This Day in FAA History: May 17th

Full FAA Chronology at this link.
19280517: Another amendment to the Air Mail Act of 1925 (see June 3, 1926) provided that air carriers that had operated satisfactorily on mail routes for two years could exchange their contracts for “air mail route certificates” for a period not to exceed 10 years. The amendment protected the investment of the airlines in the equipment necessary for carrying out their original contracts since the life of that equipment was considerably longer than the life of those contracts. At this time, mail contracts provided virtually the only profitable form of airline operation. (See April 29, 1930.)
19850517: United Airlines pilots went on strike over the company’s plan for a two-tiered pay structure with lower pay for new pilots. The union and management soon reached an economic agreement that permitted such a two-tier system, but back-to-work issues delayed settlement until June 14. During the strike, FAA increased safety surveillance of United operations, and used electronic equipment to help identify those harassing non-striking pilots with illegal radio transmissions on air traffic control frequencies.
19870517: FAA began using the Aircraft Situation Display (ASD) at its Central Flow Control Facility at Washington Headquarters. ASD provided traffic managers with a near real-time visual display of en route aircraft operating under instrument flight rules nationally, regionally, or to a specific airport terminal area. The information was provided by more than 100 long-range radars across the country. On July 25, 1988, FAA announced the addition of Monitor Alert to ASD. Monitor Alert was a computer system designed to analyze flight plans and project when and where airspace congestion was likely. By May 1994, FAA had installed ASD at 41 en route and terminal facilities. (See December 31, 1983, and November 15, 1990.)
19880517: Voters in Colorado approved a measure that allowed the city of Denver to annex land for a new airport, which would occupy 45 square miles.
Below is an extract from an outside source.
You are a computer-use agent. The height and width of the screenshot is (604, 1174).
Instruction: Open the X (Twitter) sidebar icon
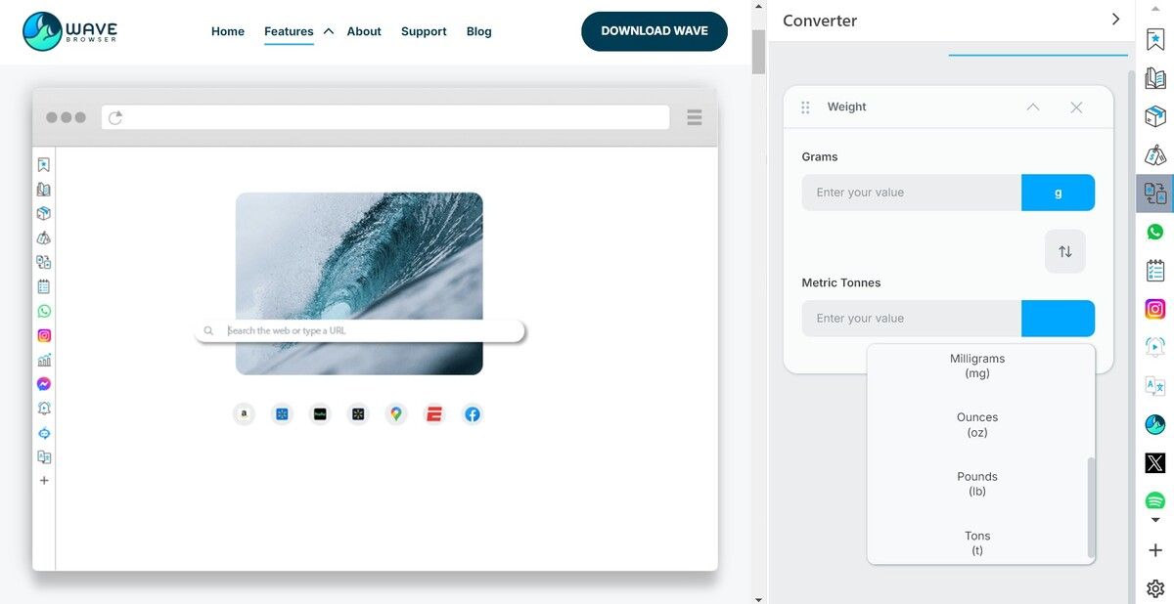1155,463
One year later, on May 16, 1989, the voters approved a referendum authorizing construction of the facility, which would be the country’s first new major airport since Dallas-Fort Worth opened in 1974. FAA approved a $60 million grant for construction on September 27, 1989, and site preparation began the following day. Construction officially started on November 22, 1989. FAA announced it had approved an additional grant of $90 million on March 27, 1990, and on April 29, 1992, approved the collection of passenger facility charges at Stapleton International Airport to help finance construction of the new facility. The airport was originally scheduled to open in October 1993, but encountered a series of delays due to difficulties that included problems with the baggage handling system. (See February 28, 1995.)
19970517: As part of the aircraft hardening program, FAA and British aviation authorities set off four simultaneous explosions in the cargo hold of an old Boeing 747 at Leicester, England. (See May 6, 1997; May 4, 1998.)
20100517: FAA ruled that the 130 offshore turbines planned for Nantucket Sound posed no threat to aircraft, provided they were properly marked and lighted. The 400-foot turbines would occupy a 25-mile stretch off Cape Cod. The decision came a month after U.S. Department of the Interior Secretary Ken Salazar gave his approval.